You can lose equity in a bond fund when interest rates go up again. (A short-term bond fund is less vulnerable, though.) Interest rates ain't very high today, so up seems highly likely. You might consider replacing your bond funds with a bond ladder or CD ladder right now. This requires you to become knowledgeable about individual bonds. That would be too much work for me, but you might enjoy it.

Best of luck.
 
Congratulations on taking control of your portfolio. You don't need to rush to make changes. Sounds like you don't need to take risk to meet your goals so equity exposure less than 50% seems logical to me. There is plenty of suggested reading available here, Four Pillars would be a good choice. I would move REIT to tax advantaged or drop it, I would fill up tax advantaged with bonds and hold the equity in taxable, I would not bother with anything that represents less than 5% of portfolio, I would pick the appropriate low cost equity funds and sell the high cost funds to buy them. I would hold at least 50% of my bonds as tips or tips fund and that is what I did. If that is not exotic enough as Brewer said you may want to consider some commodities. Good luck.
 
Personally, I think the allocation to TIPS is about right and in the correct location (IRA).

A lot of folks (including to some extend myself) think that inflation is just around the corner.. But what if we are all wrong and we are actually looking for a decade of basically no or low inflation like Japan. The implied inflation suggested by TIPS (the difference between the Treasury and TIPS) is 2.4% for the next decade a higher than normal spread and more importantly the TIPS 1.4% real return isn't enough to fund most people including the OPs retirement.

FWIW, SoNow I share your concern about US Treasuries although it is contrary to the principal of passive index investing. Vanguard offers a variety of bond funds that avoid treasuries. So what about replacing the 2 muni funds with a couple of corporate vanguard funds and 3rd foreign bond as Brewer suggests.
 
Seems odd that almost all of your funds are Vanguard yet you went to Fidelity, where they ding me with fees for each Vanguard fund transaction. Maybe it is not an issue for high net worth?

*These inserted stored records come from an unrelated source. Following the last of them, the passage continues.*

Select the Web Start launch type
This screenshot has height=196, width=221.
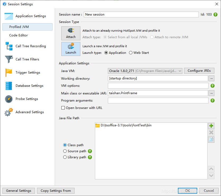139,53
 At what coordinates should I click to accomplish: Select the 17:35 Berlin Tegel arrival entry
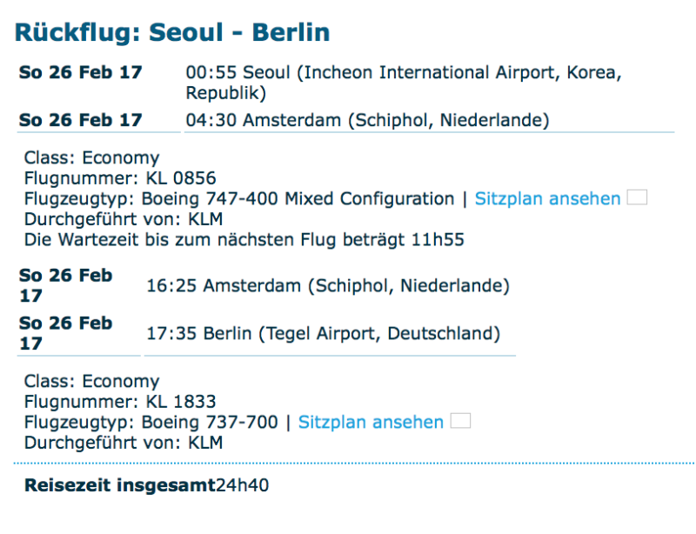click(x=319, y=334)
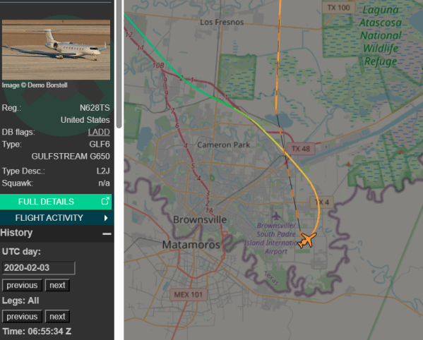Screen dimensions: 423x340
Task: Select next flight leg
Action: click(x=57, y=316)
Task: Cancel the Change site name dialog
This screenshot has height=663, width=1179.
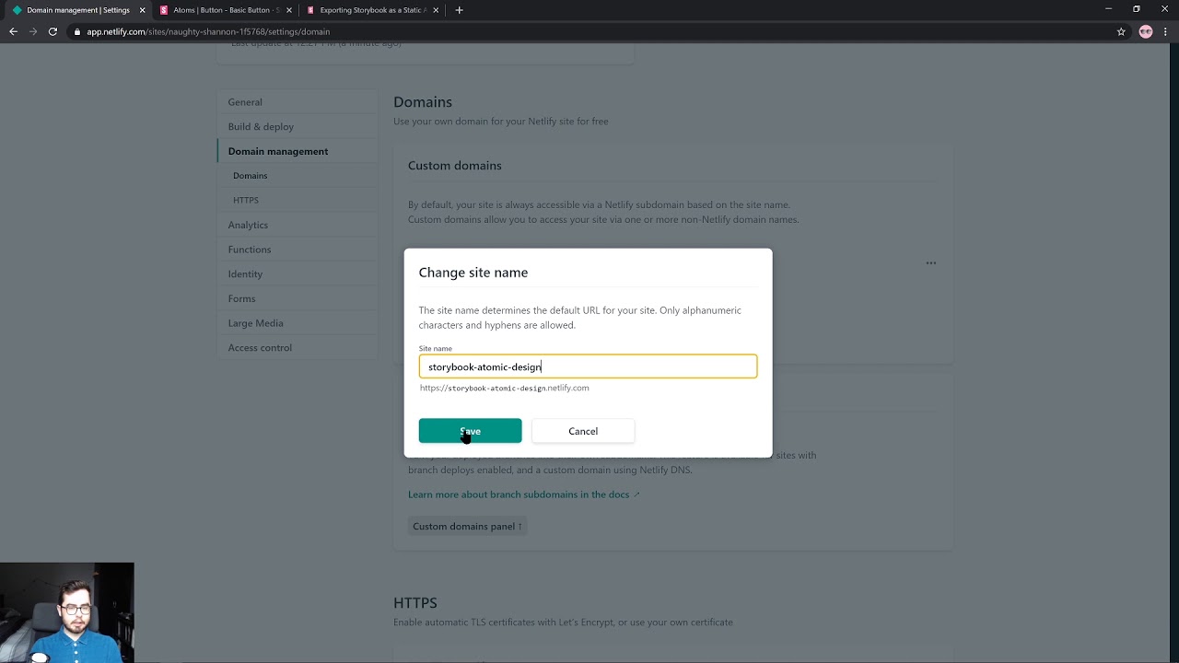Action: pos(583,431)
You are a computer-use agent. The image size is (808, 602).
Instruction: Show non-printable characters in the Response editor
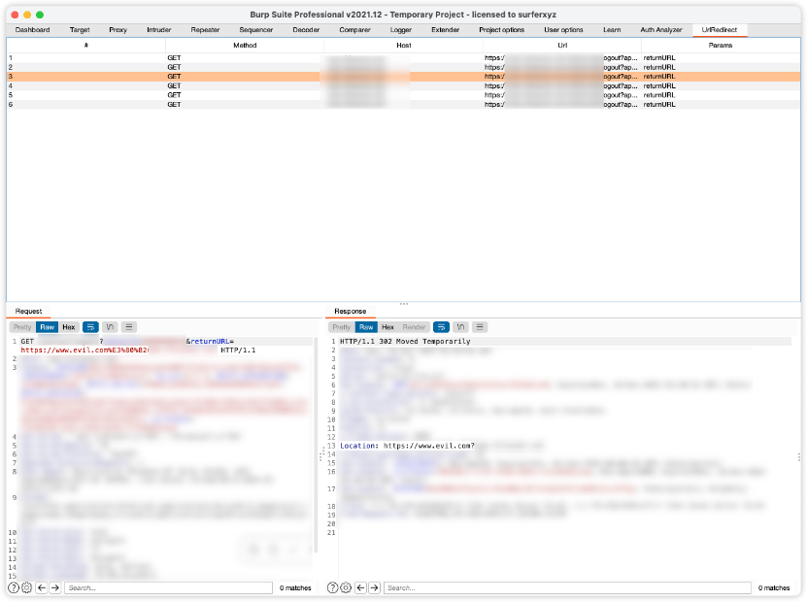pyautogui.click(x=460, y=327)
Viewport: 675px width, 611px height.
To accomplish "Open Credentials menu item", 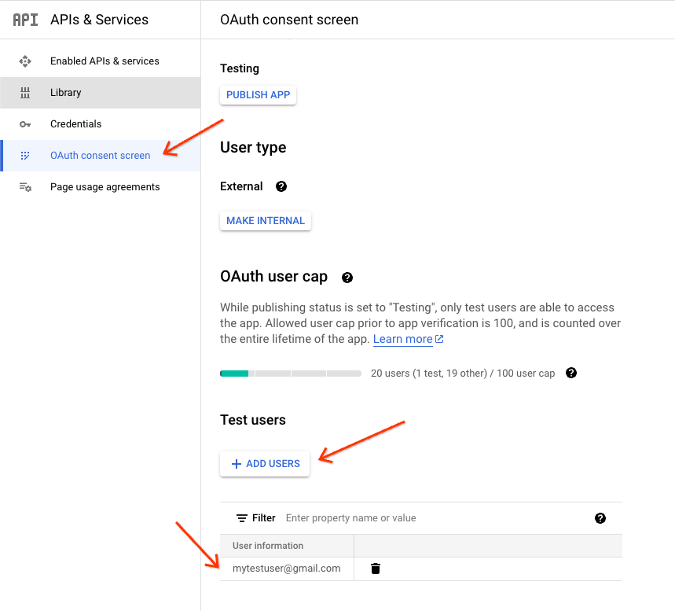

Well, I went from UBS to Fidelity and then started trying to figure out my allocations. As part of that process I discovered that passive low cost investing is a niche for Vanguard. However, I have discovered that you can do equities a hair cheaper at Fidelity using say a Spartan fund. And even the Vanguard representatives admit that the online interface for Fidelity and the Smartcash account with the Amex having 2% cash back is far superior at Fidelity. I think my ultimate allocation will be equities at Fidelity and I will open a Vanguard account for bond funds.
 
Well, I went from UBS to Fidelity and then started trying to figure out my allocations. As part of that process I discovered that passive low cost investing is a niche for Vanguard. However, I have discovered that you can do equities a hair cheaper at Fidelity using say a Spartan fund. And even the Vanguard representatives admit that the online interface for Fidelity and the Smartcash account with the Amex having 2% cash back is far superior at Fidelity. I think my ultimate allocation will be equities at Fidelity and I will open a Vanguard account for bond funds.

Fidelity then Vanguard. Kind of what I did (actually I am in that process). On second thought, the ETF versions of the Vanguard is a good way to go when you are in Fidelity.